La cornée est cette surface transparente à l’avant de l’œil, une sorte de «vitre» qui laisse entrer la lumière et participe à la netteté de la vision. Quand elle devient opaque, cicatricielle ou déformée, la vue peut chuter jusqu’à l’incapacité fonctionnelle. La kératoplastie (greffe de cornée) consiste à remplacer tout ou partie de cette cornée malade par un tissu provenant d’un donneur.

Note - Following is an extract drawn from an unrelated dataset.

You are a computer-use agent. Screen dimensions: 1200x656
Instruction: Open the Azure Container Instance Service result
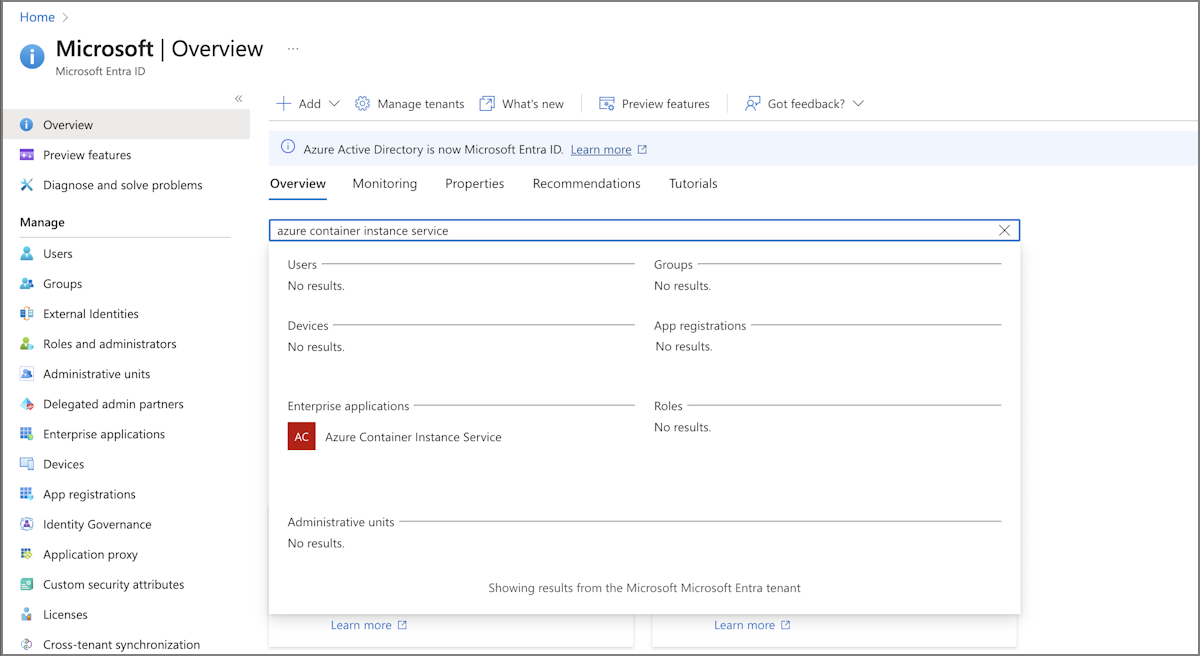click(412, 436)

Dans de nombreux systèmes de santé, c’est une intervention courante, globalement efficace, avec des risques connus (rejet, infection, hypertension oculaire). Mais elle dépend d’un seul élément : la disponibilité du greffon. Sans greffon, pas de greffe. Et sans greffe, une cécité parfois réversible se transforme en trajectoire longue, faite d’attente, de perte d’autonomie et d’inégalités. «Le recul actuel de la greffe de cornée au Maroc n’est pas un problème médical ou de compétence des équipes : il est avant tout organisationnel et structurel», résume Dr Mohsine El Bakkali, membre du Syndicat national des ophtalmologues libéraux du Maroc (SNOLM), que nous avons sollicité aux côtés de Dr Bachiri Mahmoud (SNOLM).

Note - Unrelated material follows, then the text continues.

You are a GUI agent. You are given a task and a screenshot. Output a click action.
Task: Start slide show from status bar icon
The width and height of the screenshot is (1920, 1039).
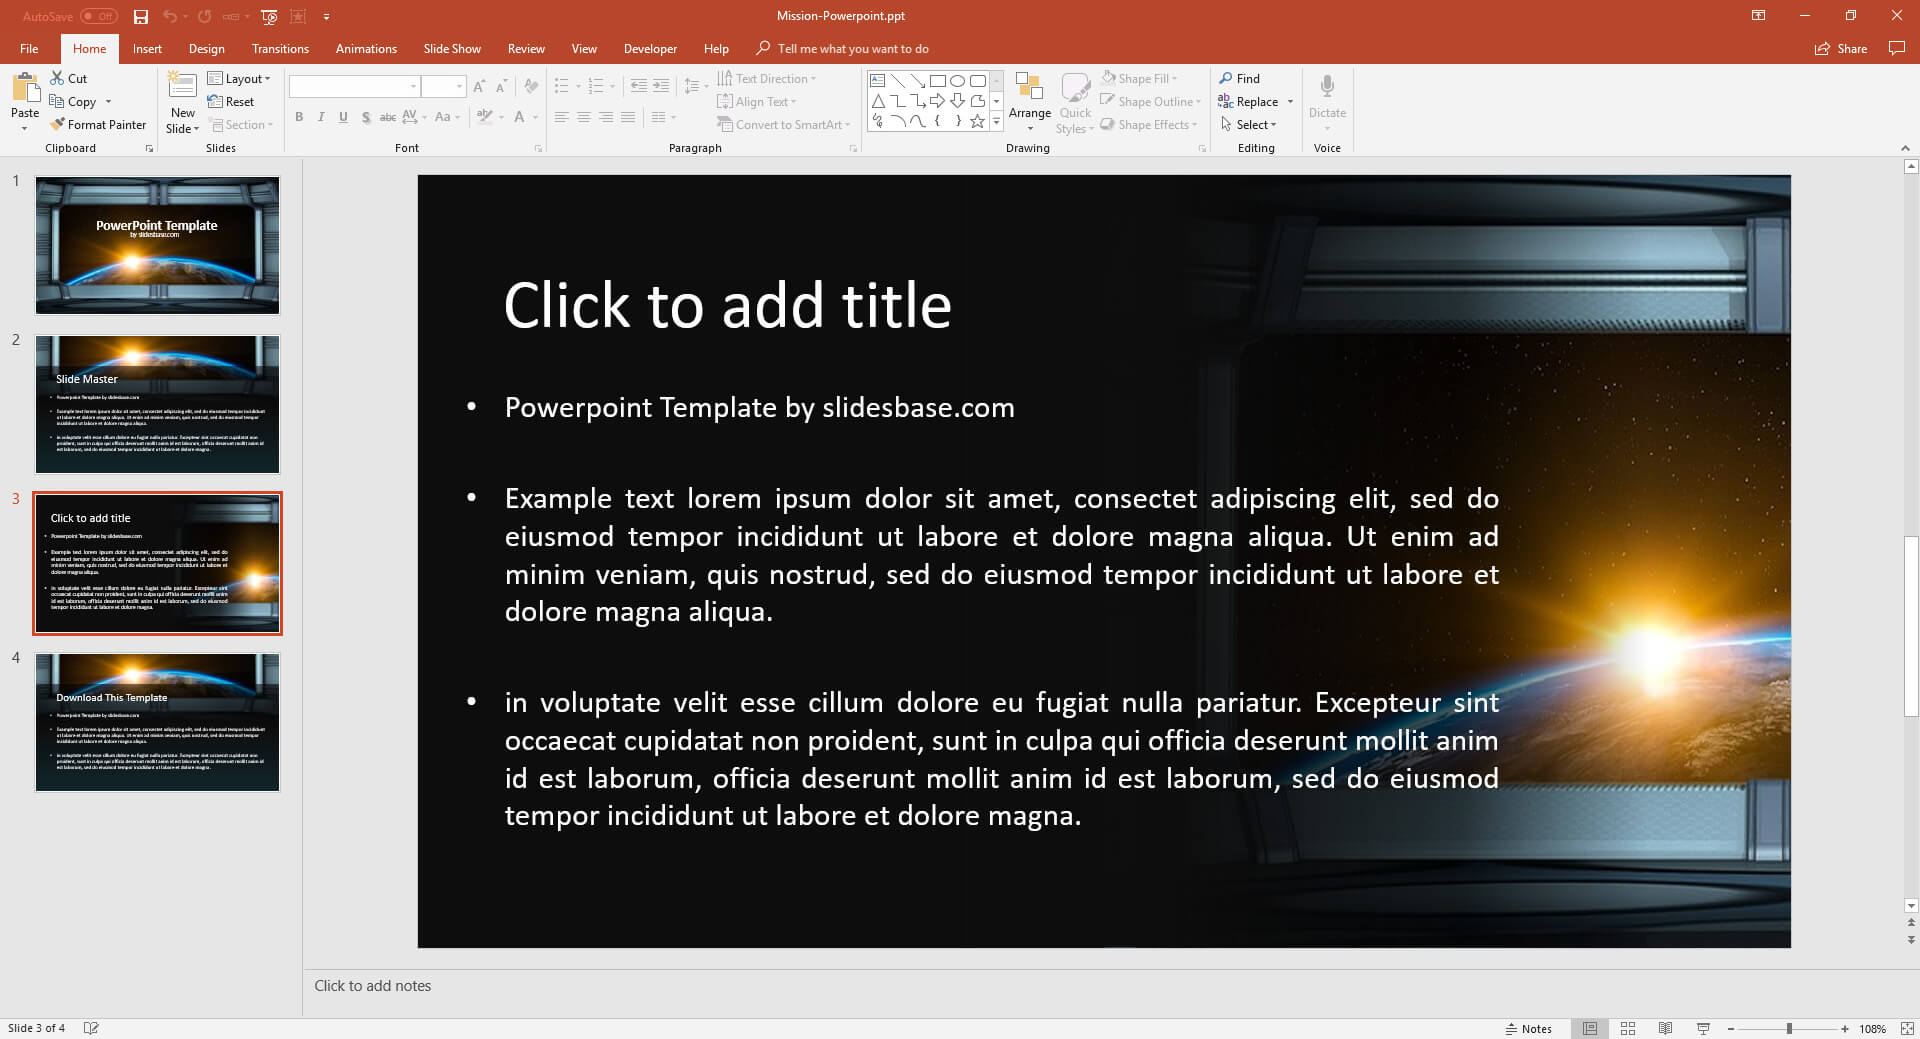1703,1028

Les chiffres avancés par les deux praticiens donnent la mesure de la rupture. Dr El Bakkali cite une estimation attribuée à l’OMS : le Maroc aurait besoin d’environ 8.000 greffes de cornée par an. Or, ajoute-t-il, le pays n’en réalise «même pas 500 à 600», soit 7 à 8% du besoin. Dr Bachiri Mahmoud confirme l’ordre de grandeur : besoins très élevés, volume réellement réalisé très faible, avec un déficit qui alimente des listes d’attente considérables. Que devient le reste ? Les deux médecins décrivent une mécanique sociale. D’un côté, ceux qui ont les moyens cherchent une solution ailleurs : Dr Bachiri évoque des départs vers la Tunisie, la Turquie, l’Espagne ou la France ; Dr El Bakkali parle d’un constat «douloureux» pour un pays qui a déjà porté cette expertise. De l’autre, ceux qui n’ont pas les moyens restent dans l’attente, avec le risque d’une aggravation. Dr Bachiri insiste sur le coût humain et social : perte d’autonomie, limitation d’activité, dépendance familiale, scolarité perturbée.